Ketika memutuskan mendukung permintaan yang diajukan oleh Italia, organisasi tersebut menyatakan bahwa “penunjukan bertentangan dengan ketertiban umum dan adat istiadat yang baik. Nama utama secara langsung mereproduksi nama organisasi kriminal nyata yang aktivitasnya bukanlah fenomena yang jauh atau sekedar fenomena sastratapi kenyataan yang terus-menerus.”

Rantai tersebut mengklasifikasikan keputusan tersebut sebagai “belum pernah terjadi sebelumnya di Spanyol” dan mengatakan dia sedang mempertimbangkan untuk mengajukan banding.
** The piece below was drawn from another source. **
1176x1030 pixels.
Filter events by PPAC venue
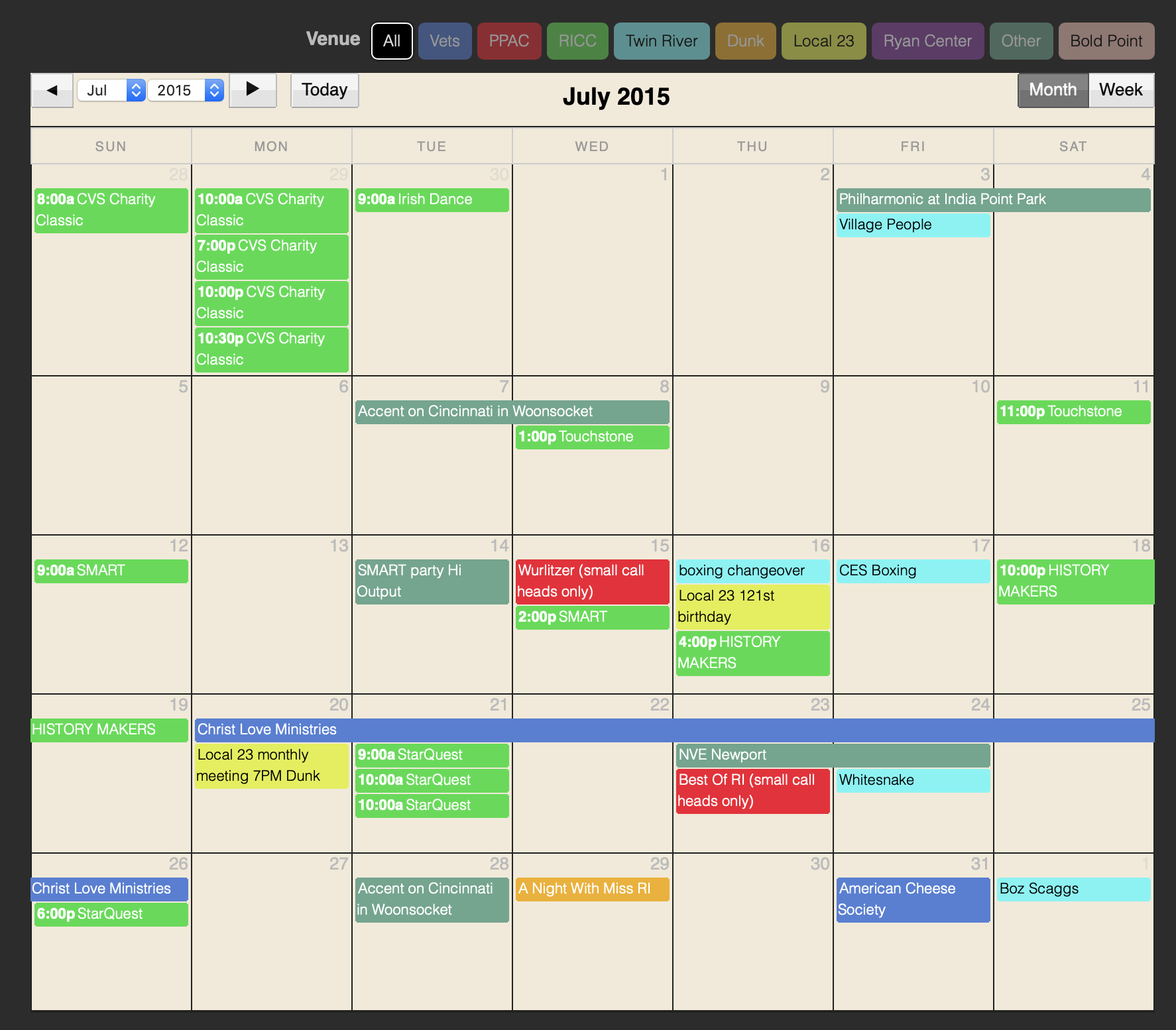508,41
Dia juga menambahkan bahwa dia telah berhasil memperbarui merek dagangnya dengan badan tersebut beberapa kali selama dua dekade terakhir, dan bahwa dia berusaha untuk mendiskusikan kasus tersebut secara langsung dengan duta besar Italia untuk Spanyol.

“Selama bertahun-tahun, Kami telah mencoba berkali-kali menjelaskan asal usulnya dan arti nama kami, tetapi kami tidak memiliki kesempatan nyata untuk melakukannya”, kata sumber perusahaan yang dikutip The Guardian.
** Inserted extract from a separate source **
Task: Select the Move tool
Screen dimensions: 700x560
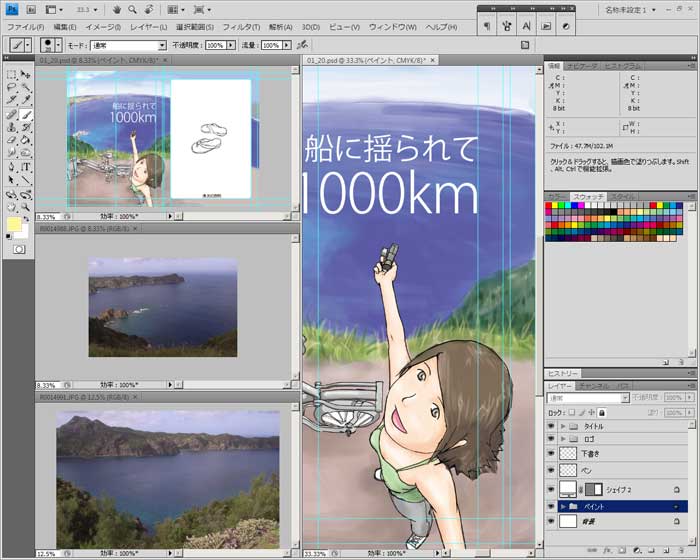Action: click(26, 74)
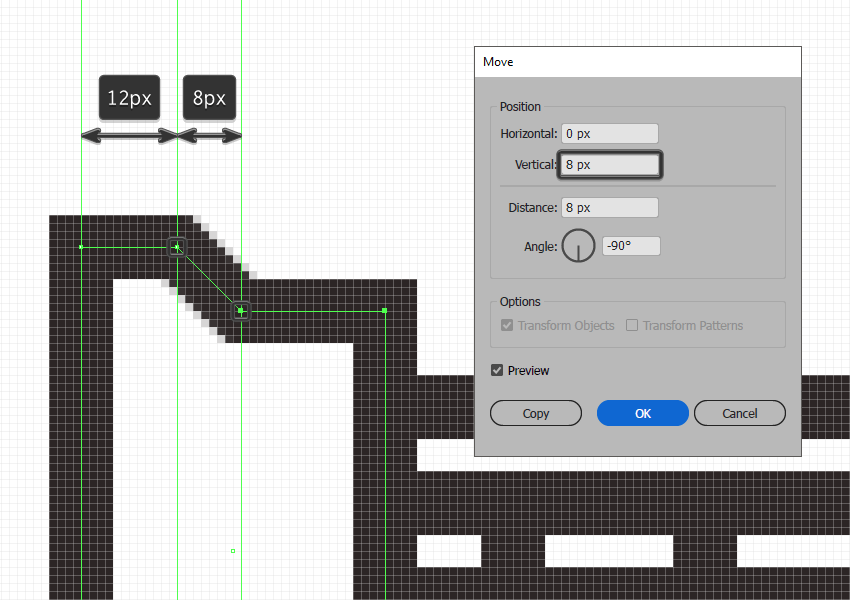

“Seperti yang selalu terjadi, kami tidak menyadari konotasi negatif apa pun yang diberikan kepada kami oleh Kantor Paten dan Merek Dagang Spanyol dan kedutaan Italia. Fokus kami adalah terus membangun masa depan perusahaan, dengan setia pada inti dari proyek tersebut: tawaran gastronomi Italia-Mediterania berkualitas tinggi dan pengalaman gastronomi yang khas,” kata perusahaan tersebut.